Posts Tagged ‘ tax cuts ’

The Government Needs to Improve the Economy

The title of this post may seem to be a no-brainer, and if it is, that’s good. Too much of the thinking in Washington at the moment is focused on the deficit and not on improving the economy. Both the economy and the deficit need work, but which is the more important and most pressing? Clearly, its the economy. No one should be complacent when we have 9% unemployment and anemic growth, but all anybody wants to talk about is the deficit which (shockingly) has nothing to do with unemployment. Sure, if we don’t deal with the deficit, at some point in the future we will have to pay higher taxes or get by with less government spending, but is that an immediate danger? Not at all.

The United States currently finds itself in the peculiar position of having an ever-growing mountain of debt and also having a lot of investors who can’t wait to buy it from us at rock-bottom rates. Under normal circumstances, as the amount that we owe increased we would have to increase the amount we payed investors (in the form of interest interest) to order to get them to buy our debt. But, thanks to a host of factors mostly out of our control (European debt crisis, Japanese economic troubles), we are currently selling our gobs of Treasury I.O.U.s for next to nothing. We are racking up tons of debt almost for free! Now, eventually the interest on our debt will rise and we will have to raise taxes and/or cut spending in order to pay it off, but for now (and probably for the next year or two) the US  deficit can increase almost without consequence.

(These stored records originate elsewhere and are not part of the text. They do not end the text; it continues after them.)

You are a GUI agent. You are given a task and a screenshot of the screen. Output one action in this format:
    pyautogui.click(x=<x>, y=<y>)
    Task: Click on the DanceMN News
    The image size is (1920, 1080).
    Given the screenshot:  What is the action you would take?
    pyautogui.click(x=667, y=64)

That leads me back to my original point. Fixing the economy. The burst of the housing bubble wiped out much of Americans’ home equity and forced many into bankruptcy and foreclosure, while the stock market crash wiped out Americans’ savings and the subsequent mass layoffs left  many without jobs. As a result, Americans’ disposable income is at very low levels and that is a very bad thing in an economy that is based  70% off consumption. Without an infusion of money from somewhere, America is doomed to a slow, long slog back to good economic health.

Where could this infusion of money come from? The government of course. Robert Frank lays out the case for a payroll tax cut in the New York Times here. There is a 6.2 percent Social Security payroll tax on employees on every paycheck they receive and a 6.2 percent tax on employers every time they give their employee a paycheck. Cutting these taxes would give employees more money in their wallets which they would spend, buying things to stimulate the economy. Frank says it would also give employers more of an incentive to hire new employees since it would be cheaper for them to do so. While this is true in theory, I’m not so sure about this particular claim. Employers have been very reluctant to add to their workforce even though there are already some tax incentives to do so. Some Obama administration figures have been floating the idea of a payroll tax cut as part of the debt negotiations. This would raise the debt in the short term, but in the long-term, a robust economy is the best way to reduce the debt. And as we have seen, a short term increase in the debt is almost free (for now).

Now, I know what you’re thinking: “Republicans love tax cuts! Paul Ryan’s budget, which almost all Republicans love, proposed lowering taxes on the rich to levels not seen since before the Great Depression. Republican dogma says that cutting taxes is the best way to promote growth. Surely Republicans are the ones pushing for these tax cuts.” If you were thinking that then you are sadly wrong. Republicans aren’t in favor of all tax cuts, just tax cuts for the rich. Republicans fought tooth and nail for tax breaks for the rich in the tax cut deal they worked out with President Obama six months ago and the Paul Ryan budget includes huge tax cuts for the rich, and nothing for anyone else. Payroll taxes primarily affect the working and middle class (they don’t apply to income above about $105,000) so sources say Republicans really aren’t very interested in cutting them.

Its too bad really. The economy needs help and the government is in a position to give it help by injecting money into the economy. But, all anyone seems to want to do is take money out of the economy to fix our debt problems. Oh well.